1978 Ferrari 308 GT4 Is Selling With Dubious Distinction of Being World’s Rustiest Ferrari

1 ano, 3 meses atrás - 2 Dezembro 2021, autocar
1978 Ferrari 308 GT4 Is Selling With Dubious Distinction of Being World’s Rustiest Ferrari
Unless you’re willing to risk serious ridicule by trying to pass a Pontiac Fiero as a Ferrari, Ferraris don’t come cheap.

This one does. To boot, it also comes with a “world’s first” distinction, though it’s probably not what you were hoping for.

This is the world’s rustiest Ferrari, as Jack of Number 27 dubbed it in October this year (video below) when he stopped by to check it out in person. It’s been abandoned for years, and it’s slowly falling apart, with corrosion eating away at it unhindered, to the point where it’s a wonder it’s still in one piece.

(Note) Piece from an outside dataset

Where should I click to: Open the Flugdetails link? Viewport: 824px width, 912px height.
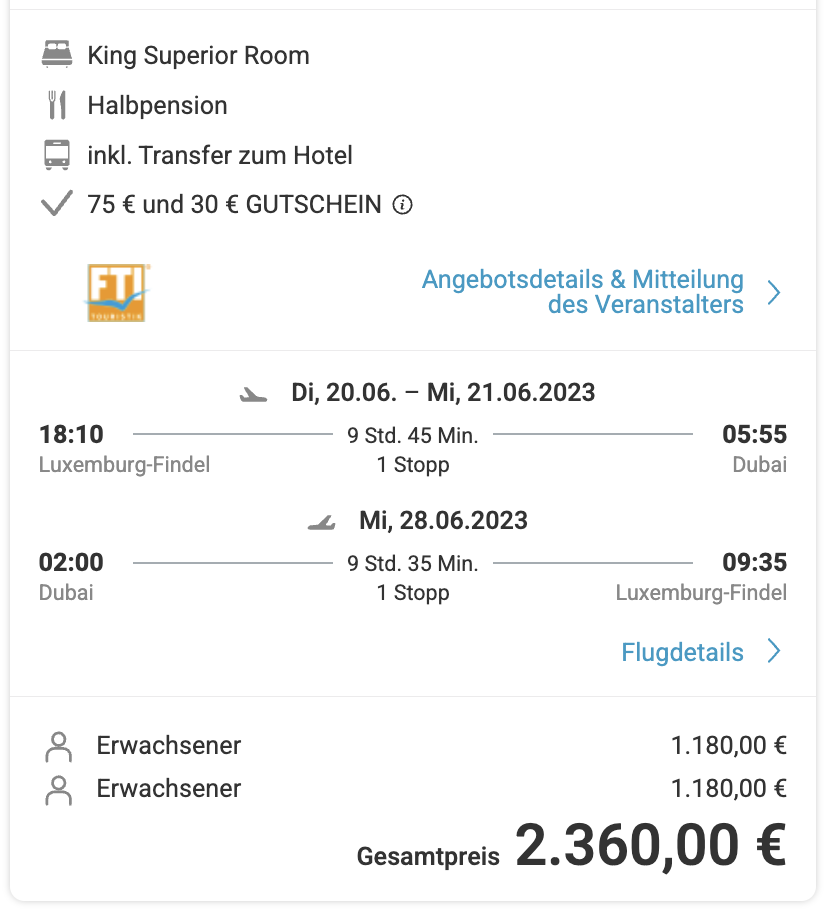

But it is (in one piece, relatively speaking), so the owner is now selling it on eBay. This 1978 Ferrari 308 GT4, formerly a derided Dino but redeemed a classic in recent years, is all original and almost complete but lacking an engine. It is also the world’s cheapest Ferrari, with the UK-based seller asking just £15,000 (approximately $20,000 at the current exchange rate) for it. However, considering it’s completely unsalvageable and missing the engine, it could possibly be the world’s most expensive as well.

The seller says it has all the proper documentation for it and the original keys. The wheels are original and still in decent condition, but everything else on the Bertone-designed V8-powered machine is almost beyond recognition. He notes that he’s been keeping it in dry storage but that he’s removed the engine (which showed 45,000 miles / 72,400 km on the odo) with the goal of rebuilding it. If you want the engine, too, you will have to pay separately, and you should be prepared to pay more for it than you would for the rust-eaten vehicle.

Speaking of how rusty the Ferrari is, the seller says whoever buys it can try to salvage parts from it or even restore it. He also suggests that the buyer could keep it as some sort of work of art, much like it happened with French artist Bertrand Lavier’s crashed GT4, which sold as an art installation for $250,000.

The seller also notes he doesn’t really care whether he sells or keeps the Ferrari, and insists that, to him, it is art. He calls it “Automotive ‘ANGEL OF THE NORTH’.... slowly rusting but doing so incredibly gracefully…” The man has great potential in sales, you have to admit.